**What needs to be done**:
The required output is the line containing "Image resolution: width=868 pixels, height=386" followed by every later line through the end of the data, all reproduced exactly.
Segment Open
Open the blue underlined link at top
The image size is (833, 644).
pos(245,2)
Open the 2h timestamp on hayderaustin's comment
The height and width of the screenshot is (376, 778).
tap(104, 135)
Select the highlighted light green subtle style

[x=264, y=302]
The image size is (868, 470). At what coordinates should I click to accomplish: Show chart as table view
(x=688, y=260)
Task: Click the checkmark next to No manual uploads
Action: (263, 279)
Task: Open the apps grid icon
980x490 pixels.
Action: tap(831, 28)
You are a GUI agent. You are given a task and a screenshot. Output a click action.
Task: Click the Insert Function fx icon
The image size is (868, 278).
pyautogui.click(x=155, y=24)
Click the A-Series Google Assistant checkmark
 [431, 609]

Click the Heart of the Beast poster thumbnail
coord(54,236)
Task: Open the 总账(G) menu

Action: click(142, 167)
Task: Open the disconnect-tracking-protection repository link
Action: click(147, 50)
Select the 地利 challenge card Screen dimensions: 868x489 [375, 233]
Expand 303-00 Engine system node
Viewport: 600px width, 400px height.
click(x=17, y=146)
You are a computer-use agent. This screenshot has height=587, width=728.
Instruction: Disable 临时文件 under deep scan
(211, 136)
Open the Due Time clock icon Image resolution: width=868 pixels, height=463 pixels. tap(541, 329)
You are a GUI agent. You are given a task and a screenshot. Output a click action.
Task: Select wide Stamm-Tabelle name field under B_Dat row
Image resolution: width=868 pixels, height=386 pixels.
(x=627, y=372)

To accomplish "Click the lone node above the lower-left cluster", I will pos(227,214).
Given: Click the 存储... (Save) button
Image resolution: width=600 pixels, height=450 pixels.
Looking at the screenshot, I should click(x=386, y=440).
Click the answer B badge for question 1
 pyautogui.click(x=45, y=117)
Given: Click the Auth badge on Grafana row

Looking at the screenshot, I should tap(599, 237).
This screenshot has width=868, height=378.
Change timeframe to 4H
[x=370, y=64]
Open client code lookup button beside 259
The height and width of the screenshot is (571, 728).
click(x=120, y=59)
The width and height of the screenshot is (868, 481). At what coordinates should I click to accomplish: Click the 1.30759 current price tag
Segment Closed
**Written response**:
Image resolution: width=868 pixels, height=386 pixels.
(x=627, y=372)

To accomplish "Click the lone node above the lower-left cluster", I will pos(227,214).
Given: Click the 存储... (Save) button
Image resolution: width=600 pixels, height=450 pixels.
Looking at the screenshot, I should click(x=386, y=440).
Click the answer B badge for question 1
 pyautogui.click(x=45, y=117)
Given: Click the Auth badge on Grafana row

Looking at the screenshot, I should tap(599, 237).
This screenshot has width=868, height=378.
Change timeframe to 4H
[x=370, y=64]
Open client code lookup button beside 259
The height and width of the screenshot is (571, 728).
click(x=120, y=59)
The width and height of the screenshot is (868, 481). At what coordinates should I click to accomplish: Click the 1.30759 current price tag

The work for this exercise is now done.